Radiodynamic therapy (RDT) is a recent extension of conventional photodynamic therapy, in which visible/near infrared light irradiation is replaced by a well‐tolerated dose of highenergy X‐rays. This enables greater tissue penetration to allow non‐invasive treatment of large, deep‐seated tumors. We report here the design and testing of a drug delivery system for RDT that is intended to enhance intra‐ or peri‐nuclear localization of the photosensitizer, leading to DNA damage and resulting clonogenic cell kill. This comprises a photosensitizer (Verteporfin, VP) incorporated into poly (lactic‐co‐glycolic acid) nanoparticles (PLGA NPs) that are surface‐functionalized with a cell‐penetrating HIV trans‐activator of transcription (TAT) peptide.
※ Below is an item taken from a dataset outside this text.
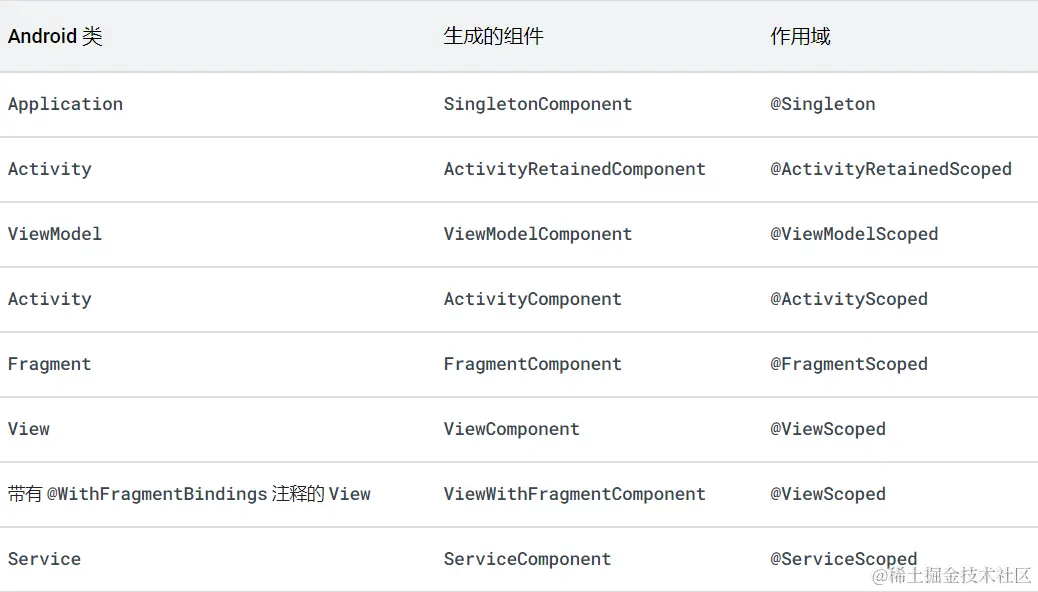Click the @WithFragmentBindings annotation text

[157, 494]
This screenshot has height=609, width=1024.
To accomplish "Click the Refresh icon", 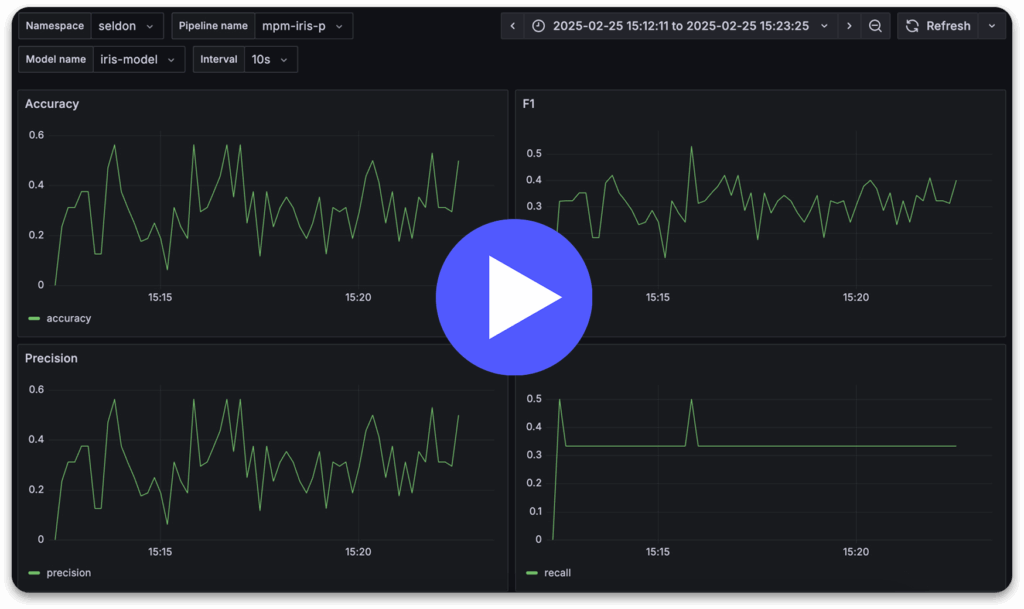I will pyautogui.click(x=912, y=26).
In addition to a series of physical and photophysical characterization studies, cytotoxicity tests in pancreatic (PANC‐1) cancer cells in vitro under 4 Gy X‐ray exposure from a clinical 6 MV linear accelerator (LINAC) showed that TAT targeting of the nanoparticles markedly enhances the effectiveness of RDT treatment, particularly when assessed by a clonogenic, i.e., DNA damage‐mediated, cell kill.